The column name in the table is sample_time and is of datatype timestamp.

Comments

  • Hello: There are a lot of date/time functions, perhaps you just need DATE or TIME?
    Here's the doc pointer for those funcs: 
    https://my.vertica.com/docs/6.1.x/HTML/index.htm#8657.htm
  • >>What am I missing?
    You don't read documetation.
    Wrong data type. Fuction to_date accepts VARCHAR or CHAR, not TIMESTAMP.
    https://my.vertica.com/docs/6.1.x/HTML/index.htm#9145.htm
    TO_DATE

    Converts a string value to a DATE type.

    Behavior Type

    Stable

    Syntax

    expression , pattern )TO_DATE ( 

    Parameters 

    expression

    (CHAR or VARCHAR) specifies the value to convert.

    pattern

    (CHAR or VARCHAR) specifies an output pattern string using the Template Patterns for Date/Time Formatting and/or Template Patterns for Numeric Formatting.

  • I did read the documentation.  I have a timestamp field in the table.  I have a character-type date/time in the CSV (in the pattern used in the TO_DATE function).

    The table has 7 columns (not clear from my original post).  The CSV has 6 columns, the first of which is text type date/time.  I want a fixed value that I provide in the COPY for the first column.  How do I "map" the 6 columns in the CSV to the correct columns in the table (given the table has 7 columns)?

    Or can I not do this? (ie, number of columns in the CSV must match number of columns in the table?)

    I looked at a number of examples and couldn't determine how to properly do this.
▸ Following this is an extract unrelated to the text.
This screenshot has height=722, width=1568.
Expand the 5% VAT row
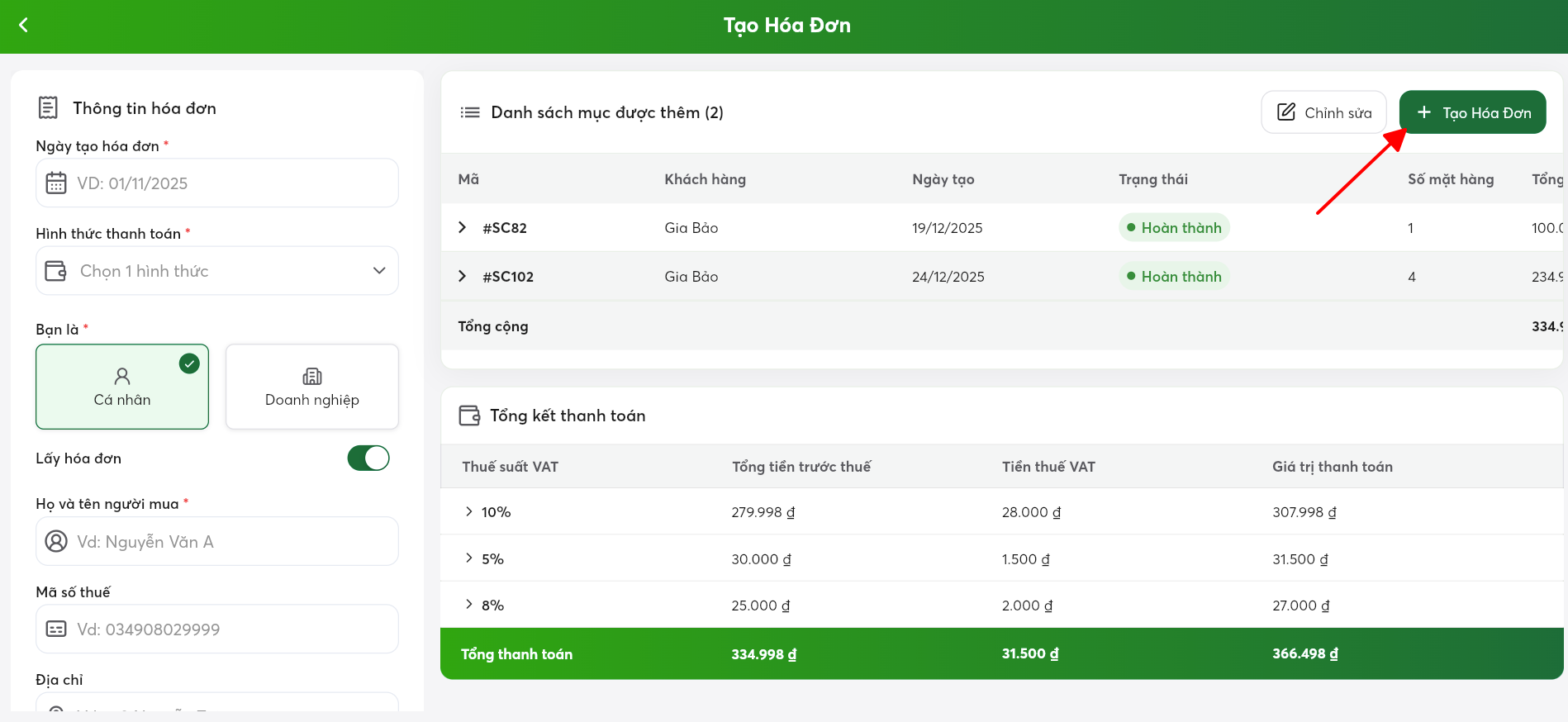(x=469, y=558)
  • daniel=> create table task_stats (fixed varchar(16), d1 date, d2 date);
    CREATE TABLE
    daniel=> copy task_stats (fixed as 'FIXED', d1 format 'D-Mon-YYYY', d2 format 'YYYY-Mon-D')
    daniel-> from stdin direct delimiter ',' abort on error;
    Enter data to be copied followed by a newline.
    End with a backslash and a period on a line by itself.
    >> 5-Jul-2013,2013-Jan-01
    >> \.
    daniel=> select * from task_stats ;
     fixed |     d1     |     d2    
    -------+------------+------------
     FIXED | 2013-07-01 | 2013-01-01
    (1 row)


  • Thank you.

    As the "date" column contains both date and time, it seemed as though timestamp was the appropriate datatype.  We will want to be correlating data on both the fixed column as well as the timestamp field. (Yes, I will review what can be contained in a date vs timestamp.)

    Would I use the FORMAT rather than TO_DATE function if the input is coming from a file (rather than stdin)? 
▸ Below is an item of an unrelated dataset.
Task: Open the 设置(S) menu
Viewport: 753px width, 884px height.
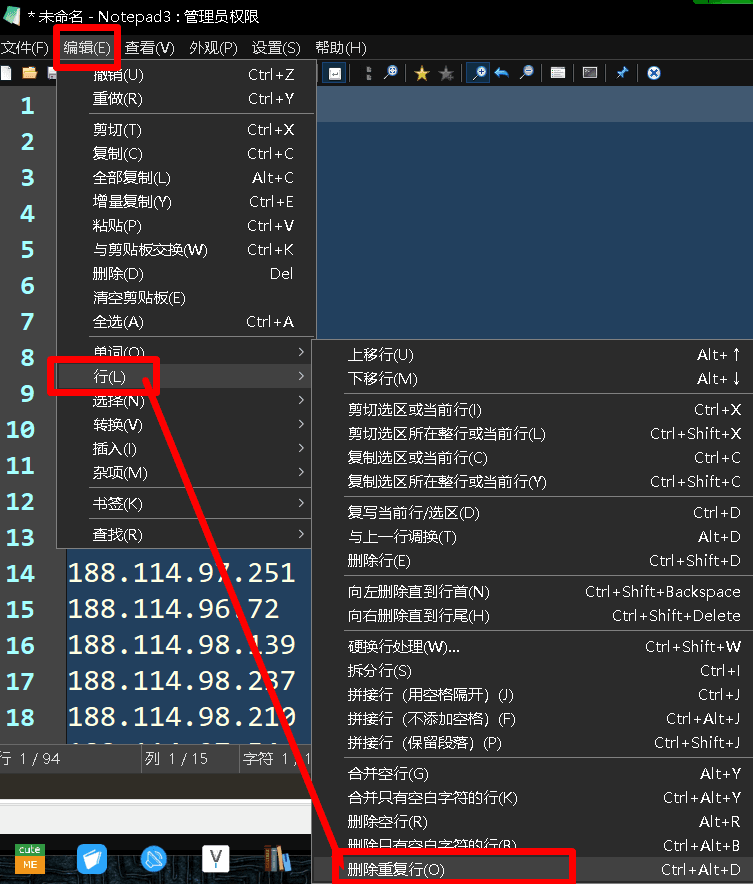Action: (x=276, y=48)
    Looks like I did guess correctly on how to populate the first column in the table with a fixed value.

  • I do see one error that I did (didn't read far enough in the documentation. I want to_timestamp (not to_date).

    What I still don't understand is how to map a column in the CSV to a column in the table.

    The timestamp column in the CSV is in the pattern I used in the to_date and should be treated as a CHAR.

  • >> Looks like I did guess correctly on how to populate the first column in the table with a fixed value.
    "guess"  - means you did read.

    daniel=> \! cat /tmp/kath.data
    5-JUL-2013 09:30,500,1,500,500,0
    daniel=> create table task_stats (task_name varchar(16), sample_time timestamp, response int, count int, max int, min int, over4 int);
    CREATE TABLE
    daniel=> copy task_stats (task_name as 'READ DOCS!', sample_time format 'D-Mon-YYYY HH:MI', response, count, max, min, over4) from '/tmp/kath.data' direct delimiter ',' abort on error;
     Rows Loaded
    -------------
               1
    (1 row)

    daniel=> select * from task_stats ;
     task_name  |     sample_time     | response | count | max | min | over4
    ------------+---------------------+----------+-------+-----+-----+-------
     READ DOCS! | 2013-07-01 09:30:00 |      500 |     1 | 500 | 500 |     0
    (1 row)







  • Thank you.  Was not sure when to use AS vs FORMAT and also how to handle the fact the CSV didn't have as many columns as the table.

    I did read and re-read but it was not clear how I should set things up.  Looked at all the examples in both the Admin and SQL Ref but nothing showed or gave a clue (at least to me) how best to handle this.

  • And let me rephrase a bit.  AS is a noise word.  Didn't know if/when to use FORMAT vs the TO_TIMESTAMP function;  I assumed incorrectly after looking at examples in the docs that TO_TIMESTAMP was appropriate.